Es war ein heißer Tag und fast alle hatten sich wegen der zu erwartenden Mückenplage vorsorglich schon mit Autan eingecremt.
Es geht ins "Rot".
Die Auto`s bleiben am Waldrand stehen und so müssen wir noch ein ganzes Stück laufen.
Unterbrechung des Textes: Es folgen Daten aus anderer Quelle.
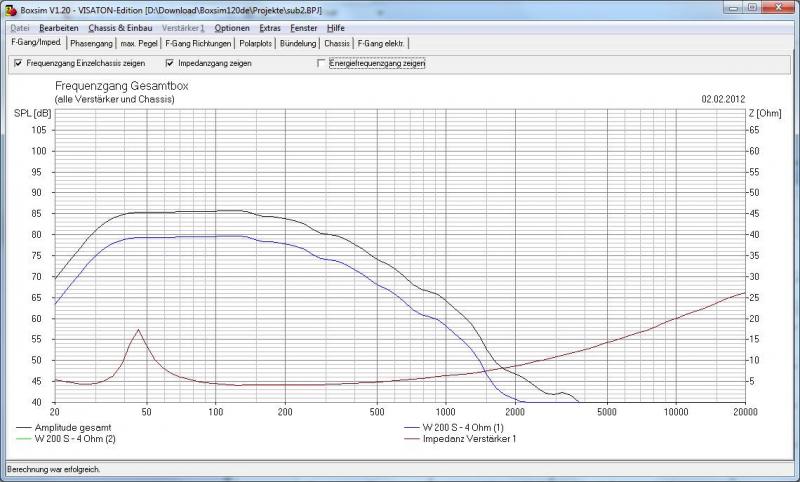
Task: Expand the Extras menu
Action: 270,28
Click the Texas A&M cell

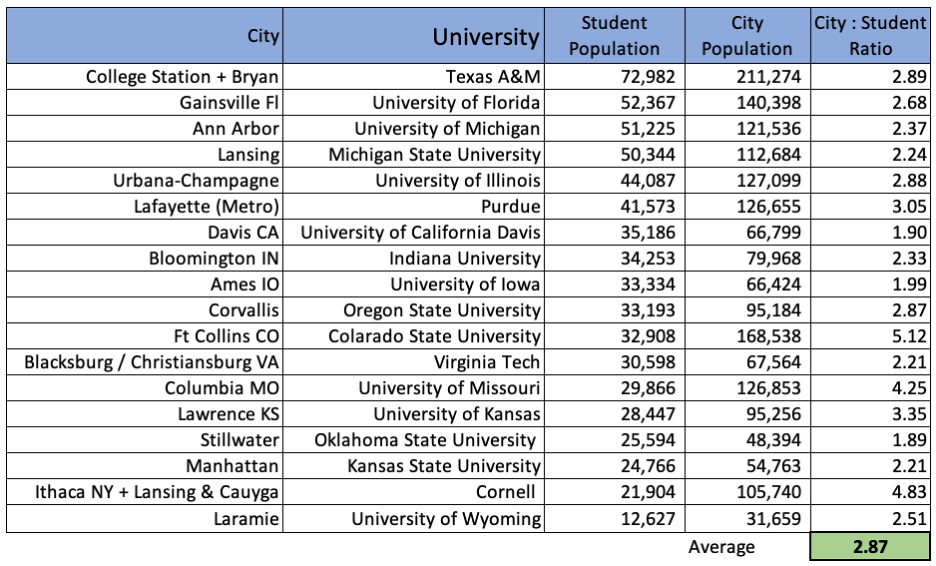492,77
Für Siegfried, der eigentlich auch schon fast zu uns Rommè-Frauen gehört und mit dem Fahrrad nachkommen will, um ein paar Bilder zu schießen,  haben wir Pfeilzeichen aus Ästen gelegt, damit er den Weg in den Wald findet.
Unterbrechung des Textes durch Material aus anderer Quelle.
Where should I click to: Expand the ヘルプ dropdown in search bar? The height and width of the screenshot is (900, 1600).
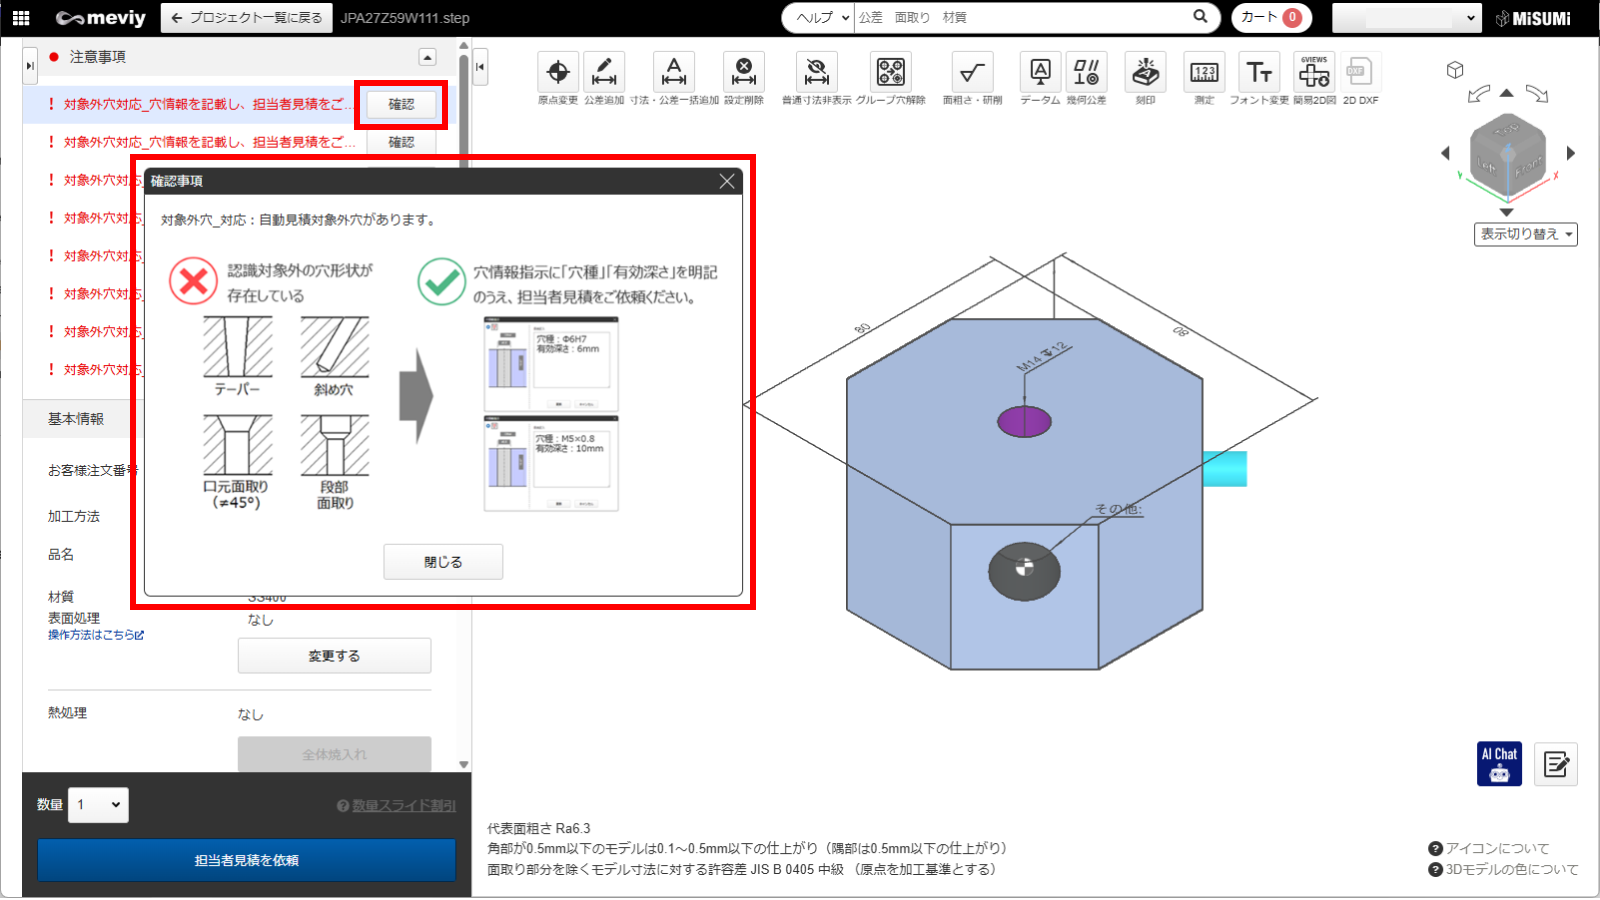point(819,17)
Voller Tatendrang wird das Töpfchen umgebunden und es geht ans Werk.

Wo sind sie?

 Zuerst ganz vereinzelt – vielleicht drei bis vier Beeren pro Strauch.
Das ist zu wenig, denke ich.
Laufe und bücke mich immer wieder – und schon sind sie da, die Mücken und Bremsen. Stechen mich durch die dünne Hose mehrmals in Oberschenkel und Po.......bin mehr am jucken , als am Heidelbeersuchen.

Jeder sucht bald schweigend oder quatschend zu zweit nach der köstlich kleinen Frucht.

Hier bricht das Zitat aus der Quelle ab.